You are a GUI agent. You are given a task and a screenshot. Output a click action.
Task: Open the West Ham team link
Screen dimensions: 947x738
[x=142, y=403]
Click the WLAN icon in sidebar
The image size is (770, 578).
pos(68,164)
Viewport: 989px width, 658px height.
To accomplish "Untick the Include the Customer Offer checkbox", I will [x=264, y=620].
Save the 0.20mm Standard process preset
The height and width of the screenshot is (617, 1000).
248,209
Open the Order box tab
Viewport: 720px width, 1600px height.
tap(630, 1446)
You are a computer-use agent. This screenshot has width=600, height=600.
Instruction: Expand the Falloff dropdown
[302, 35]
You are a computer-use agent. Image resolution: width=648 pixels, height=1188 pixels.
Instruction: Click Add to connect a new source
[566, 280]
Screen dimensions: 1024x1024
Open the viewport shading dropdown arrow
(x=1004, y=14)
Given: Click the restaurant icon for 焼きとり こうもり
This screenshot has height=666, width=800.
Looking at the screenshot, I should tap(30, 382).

Description of the task:
Would you reproduce all of the data exactly, without a single alteration?

Exercise solution:
You are a GUI agent. You are given a task and a screenshot. Output a click action.
Task: Open the West Ham team link
Screen dimensions: 947x738
[x=142, y=403]
Click the WLAN icon in sidebar
The image size is (770, 578).
pos(68,164)
Viewport: 989px width, 658px height.
To accomplish "Untick the Include the Customer Offer checkbox", I will [x=264, y=620].
Save the 0.20mm Standard process preset
The height and width of the screenshot is (617, 1000).
248,209
Open the Order box tab
Viewport: 720px width, 1600px height.
tap(630, 1446)
You are a computer-use agent. This screenshot has width=600, height=600.
Instruction: Expand the Falloff dropdown
[302, 35]
You are a computer-use agent. Image resolution: width=648 pixels, height=1188 pixels.
Instruction: Click Add to connect a new source
[566, 280]
Screen dimensions: 1024x1024
Open the viewport shading dropdown arrow
(x=1004, y=14)
Given: Click the restaurant icon for 焼きとり こうもり
This screenshot has height=666, width=800.
Looking at the screenshot, I should tap(30, 382).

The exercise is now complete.